Die Verſuche uͤber Erzeugung des Lichts durchs Reiben wurden durch bloßes Aneinanderreiben zweyer Stuͤcke von einerley Art im Dunkeln angeſtellt. Alle Koͤrper, die Hr. Wegdwood verſuchte, mit wenigen Ausnahmen, leuchteten nach dieſer Behandlung. Das Licht war weiß, oder mehr und weniger roͤthlich. Dieſe Arten des Phosphoreſcirens fanden nicht blos in reſpirabler Luft, ſondern in allen Luftarten, und ſelbſt unter dem Waſſer, ftatt.
Auch die Elektricitaͤt iſt ein kraͤftiges Mittel, die Phosphoreſcenz in den meiſten Koͤrpern zu erwecken, indem man nahe uͤber ihrer Oberflaͤche die Entladung einer leidner Flaſche im Finſtern veranſtaltet. Hieruͤber hat Hr Kortum in Warſchau (Gothaiſches Magaz. IX. B. 2tes St. S. 1 u. f.) eine Reihe ſchoͤner Verſuche angeſtellt.

### [AUFGABEN]
a: Gib die Zeilen unter „Gegebene Daten“ unverändert zurück, beginnend mit der ersten Zeile und endend mit der Zeile, die „point(491,602)“ enthält. Beide Enden gehören dazu.
b: Führe den Textauszug über das Leuchten von Körpern durch Reiben und Elektrizität im Anschluss an seinen letzten Satz weiter.

### [GEGEBENE DATEN]
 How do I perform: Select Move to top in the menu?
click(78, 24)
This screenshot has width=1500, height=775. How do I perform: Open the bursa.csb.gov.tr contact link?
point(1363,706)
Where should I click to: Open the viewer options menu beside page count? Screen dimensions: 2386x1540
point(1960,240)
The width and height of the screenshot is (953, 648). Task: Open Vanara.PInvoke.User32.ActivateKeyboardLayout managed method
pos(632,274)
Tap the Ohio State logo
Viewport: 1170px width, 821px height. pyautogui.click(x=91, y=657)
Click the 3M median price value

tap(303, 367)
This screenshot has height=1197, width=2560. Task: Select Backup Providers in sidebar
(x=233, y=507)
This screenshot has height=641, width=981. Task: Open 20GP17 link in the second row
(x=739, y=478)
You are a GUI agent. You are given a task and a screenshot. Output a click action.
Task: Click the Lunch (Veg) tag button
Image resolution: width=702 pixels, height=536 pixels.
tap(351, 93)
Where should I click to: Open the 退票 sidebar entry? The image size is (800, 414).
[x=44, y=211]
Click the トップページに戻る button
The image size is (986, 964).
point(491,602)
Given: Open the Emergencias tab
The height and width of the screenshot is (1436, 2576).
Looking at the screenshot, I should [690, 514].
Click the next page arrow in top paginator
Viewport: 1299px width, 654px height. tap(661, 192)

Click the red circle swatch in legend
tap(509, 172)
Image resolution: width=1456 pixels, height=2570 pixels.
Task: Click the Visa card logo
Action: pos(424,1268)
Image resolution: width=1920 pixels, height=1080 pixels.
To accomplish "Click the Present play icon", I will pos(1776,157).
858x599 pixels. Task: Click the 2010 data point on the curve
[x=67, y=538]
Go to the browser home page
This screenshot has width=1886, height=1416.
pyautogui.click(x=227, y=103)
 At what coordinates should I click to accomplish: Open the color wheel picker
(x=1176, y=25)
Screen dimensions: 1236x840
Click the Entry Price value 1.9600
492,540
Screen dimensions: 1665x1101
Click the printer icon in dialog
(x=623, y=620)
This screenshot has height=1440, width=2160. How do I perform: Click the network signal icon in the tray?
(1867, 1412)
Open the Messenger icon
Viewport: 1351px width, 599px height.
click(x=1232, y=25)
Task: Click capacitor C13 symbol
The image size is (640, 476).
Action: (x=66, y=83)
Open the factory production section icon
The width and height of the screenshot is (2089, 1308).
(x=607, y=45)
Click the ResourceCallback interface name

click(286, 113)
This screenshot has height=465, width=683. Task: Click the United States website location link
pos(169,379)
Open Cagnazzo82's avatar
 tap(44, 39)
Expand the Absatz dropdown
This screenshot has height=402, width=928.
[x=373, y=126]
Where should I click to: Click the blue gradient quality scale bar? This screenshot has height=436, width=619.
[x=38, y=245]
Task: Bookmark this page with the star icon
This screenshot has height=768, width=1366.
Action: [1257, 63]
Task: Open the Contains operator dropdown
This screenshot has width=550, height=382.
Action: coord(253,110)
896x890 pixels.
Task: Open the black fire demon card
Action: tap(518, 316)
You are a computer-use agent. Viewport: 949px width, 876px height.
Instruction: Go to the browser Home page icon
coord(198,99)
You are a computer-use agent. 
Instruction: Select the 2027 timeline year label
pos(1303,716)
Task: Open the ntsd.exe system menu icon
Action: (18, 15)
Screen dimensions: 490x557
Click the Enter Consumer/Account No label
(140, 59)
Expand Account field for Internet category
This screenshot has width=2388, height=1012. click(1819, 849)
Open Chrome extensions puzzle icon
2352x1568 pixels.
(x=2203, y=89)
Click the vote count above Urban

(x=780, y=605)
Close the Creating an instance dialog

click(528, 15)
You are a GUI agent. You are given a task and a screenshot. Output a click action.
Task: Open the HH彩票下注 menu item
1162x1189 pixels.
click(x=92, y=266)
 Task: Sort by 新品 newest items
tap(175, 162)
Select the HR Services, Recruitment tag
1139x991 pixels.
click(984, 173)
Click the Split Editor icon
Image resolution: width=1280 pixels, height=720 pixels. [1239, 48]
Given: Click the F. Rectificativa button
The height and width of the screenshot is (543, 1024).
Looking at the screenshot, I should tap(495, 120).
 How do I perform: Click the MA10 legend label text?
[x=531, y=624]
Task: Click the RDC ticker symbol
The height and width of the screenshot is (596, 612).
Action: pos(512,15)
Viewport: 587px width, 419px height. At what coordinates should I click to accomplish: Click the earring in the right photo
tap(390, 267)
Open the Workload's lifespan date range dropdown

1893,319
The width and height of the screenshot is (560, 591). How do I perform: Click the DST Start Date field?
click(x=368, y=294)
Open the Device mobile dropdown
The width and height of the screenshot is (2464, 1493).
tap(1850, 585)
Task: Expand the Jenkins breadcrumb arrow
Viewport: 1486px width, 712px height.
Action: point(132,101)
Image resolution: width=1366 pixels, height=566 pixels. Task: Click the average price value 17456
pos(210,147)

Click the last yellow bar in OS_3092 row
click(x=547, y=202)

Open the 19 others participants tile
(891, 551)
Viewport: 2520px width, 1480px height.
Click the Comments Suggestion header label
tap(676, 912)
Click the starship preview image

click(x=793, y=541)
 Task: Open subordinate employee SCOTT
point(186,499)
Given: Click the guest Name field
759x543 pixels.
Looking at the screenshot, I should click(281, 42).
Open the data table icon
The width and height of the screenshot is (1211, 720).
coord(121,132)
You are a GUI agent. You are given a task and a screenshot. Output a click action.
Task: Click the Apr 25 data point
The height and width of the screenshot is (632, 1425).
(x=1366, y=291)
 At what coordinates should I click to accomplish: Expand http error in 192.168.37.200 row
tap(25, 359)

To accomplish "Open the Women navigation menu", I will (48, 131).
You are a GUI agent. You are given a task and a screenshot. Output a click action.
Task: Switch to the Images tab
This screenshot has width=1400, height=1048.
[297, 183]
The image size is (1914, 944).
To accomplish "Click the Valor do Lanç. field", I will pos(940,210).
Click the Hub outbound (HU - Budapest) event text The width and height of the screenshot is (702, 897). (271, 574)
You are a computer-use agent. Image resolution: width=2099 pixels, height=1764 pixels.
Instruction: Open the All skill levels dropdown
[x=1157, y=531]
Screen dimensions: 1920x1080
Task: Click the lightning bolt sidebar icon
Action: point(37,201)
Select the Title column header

### [LÖSUNGEN]
a:
 How do I perform: Select Move to top in the menu?
click(78, 24)
This screenshot has width=1500, height=775. How do I perform: Open the bursa.csb.gov.tr contact link?
point(1363,706)
Where should I click to: Open the viewer options menu beside page count? Screen dimensions: 2386x1540
point(1960,240)
The width and height of the screenshot is (953, 648). Task: Open Vanara.PInvoke.User32.ActivateKeyboardLayout managed method
pos(632,274)
Tap the Ohio State logo
Viewport: 1170px width, 821px height. pyautogui.click(x=91, y=657)
Click the 3M median price value

tap(303, 367)
This screenshot has height=1197, width=2560. Task: Select Backup Providers in sidebar
(x=233, y=507)
This screenshot has height=641, width=981. Task: Open 20GP17 link in the second row
(x=739, y=478)
You are a GUI agent. You are given a task and a screenshot. Output a click action.
Task: Click the Lunch (Veg) tag button
Image resolution: width=702 pixels, height=536 pixels.
tap(351, 93)
Where should I click to: Open the 退票 sidebar entry? The image size is (800, 414).
[x=44, y=211]
Click the トップページに戻る button
The image size is (986, 964).
point(491,602)

b:
Der Kunkeliſche oder Harnphosphor, S. 481—485 iſt fuͤr die neuere Chemie ein ungemein wichtiger Gegenſtand geworden. Die Phaͤnomene ſeiner Verbrennung in atmoſphaͤriſcher oder dephlogiſtiſirter Luft geben dem antiphlogiſtiſchen Syſtem eine ſeiner vornehmſten Stuͤtzen, und beweiſen mit unwiderleglicher Gewißheit, daß bey den Verbrennungen der Grundtheil der Lebensluft mit dem brennenden Koͤrper vereiniget werde. Und da hiebey, wenn Phosphor genug vorhanden iſt, die reine Lebensluft gaͤnzlich, und ohne den mindeſten gasfoͤrmigen Ruͤckſtand, verſchwindet (ſ. den Zuſatz des Art. Verbrennung), ſo wird dadurch die Behauptung des alten phlogiſtiſchen Syſtems, daß das aus dem brennenden Koͤrper gehende Phlogiſton in der Luft bleibe, und ſie zu phlogiſtiſirter Luft mache, voͤllig niedergeſchlagen.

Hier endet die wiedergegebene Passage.